Provided data:
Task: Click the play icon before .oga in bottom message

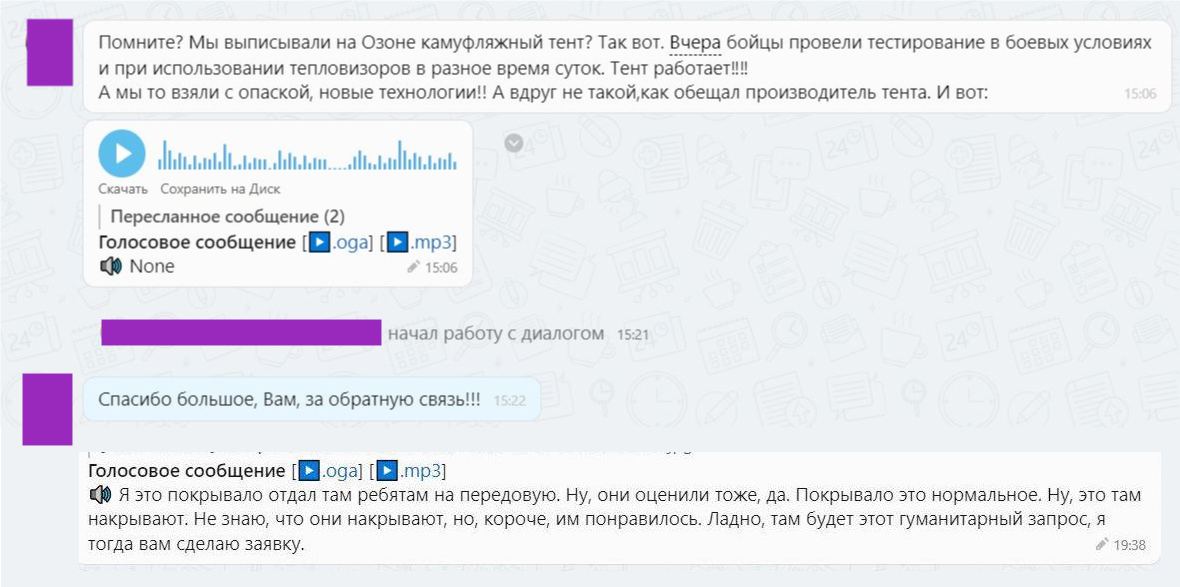Action: point(309,471)
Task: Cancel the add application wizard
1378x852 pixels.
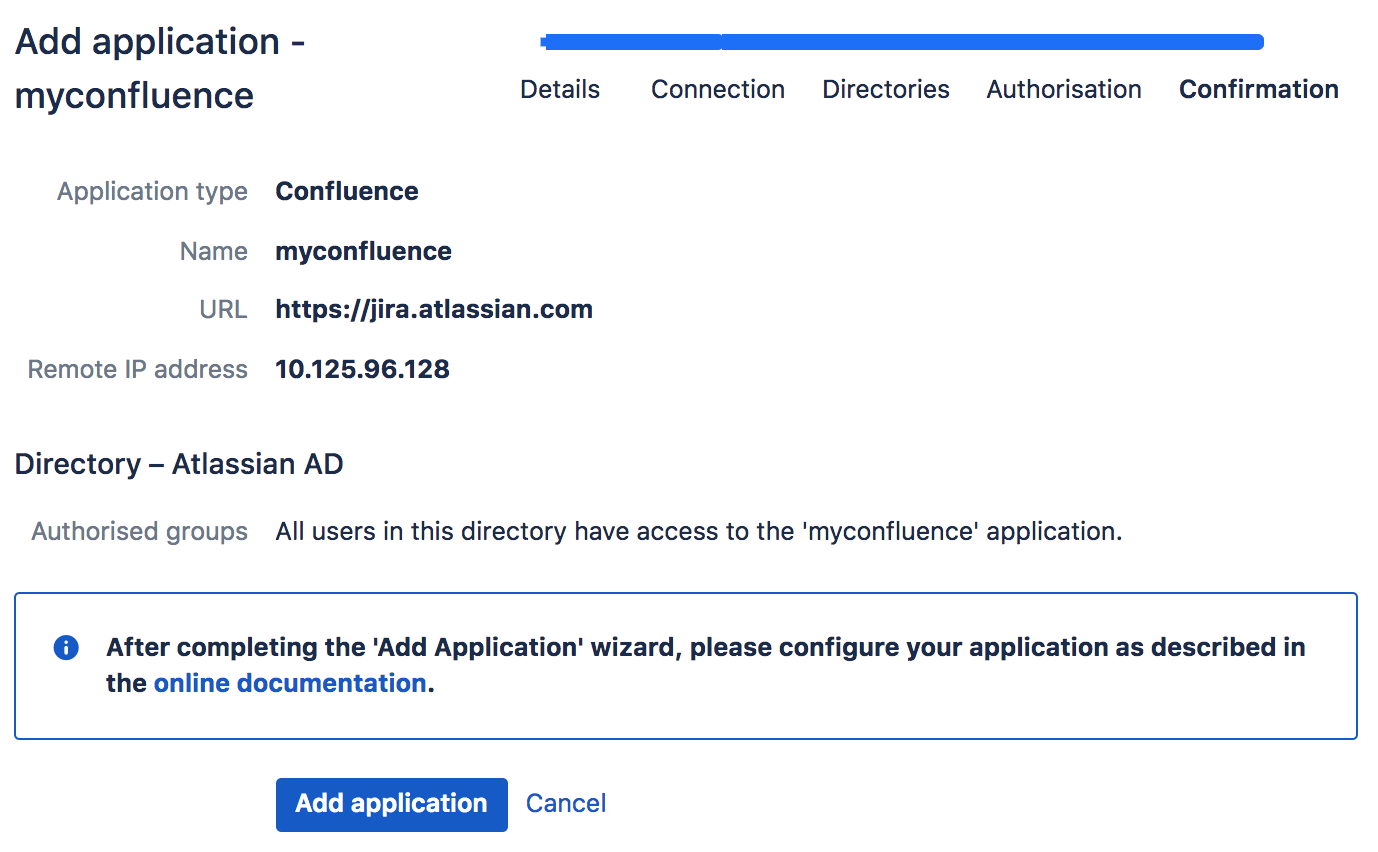Action: coord(566,803)
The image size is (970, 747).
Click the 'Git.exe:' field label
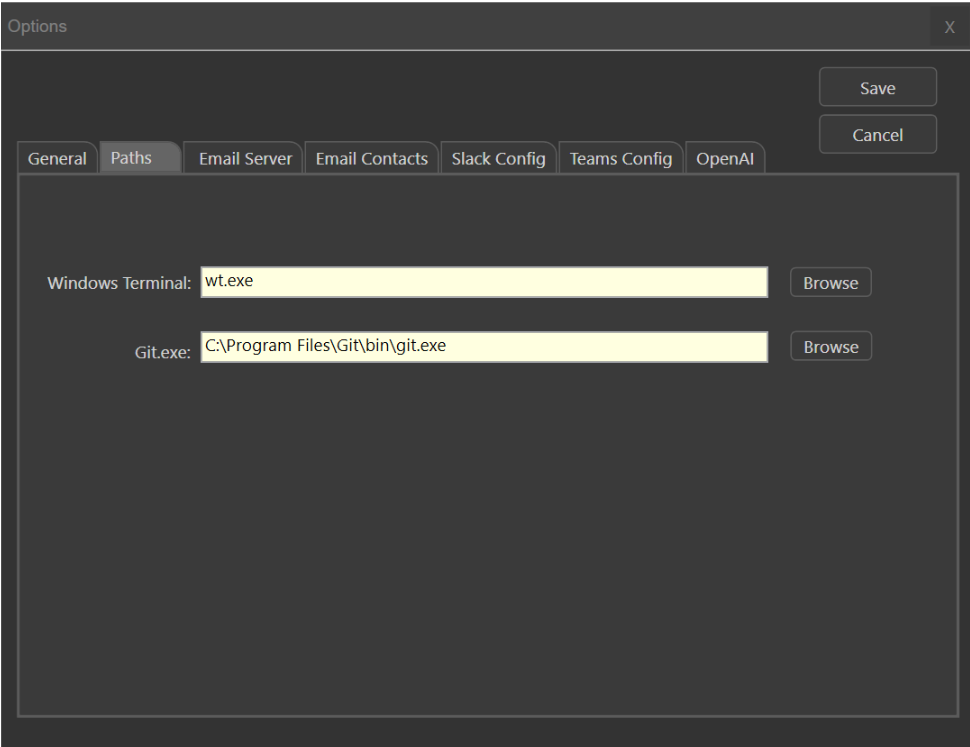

Task requirements:
Without including any picture, set down the listing above exactly as it appears.

Finished exercise:
Task: Click the play icon before .oga in bottom message

Action: point(309,471)
Task: Cancel the add application wizard
1378x852 pixels.
Action: coord(566,803)
The image size is (970, 747).
Click the 'Git.exe:' field label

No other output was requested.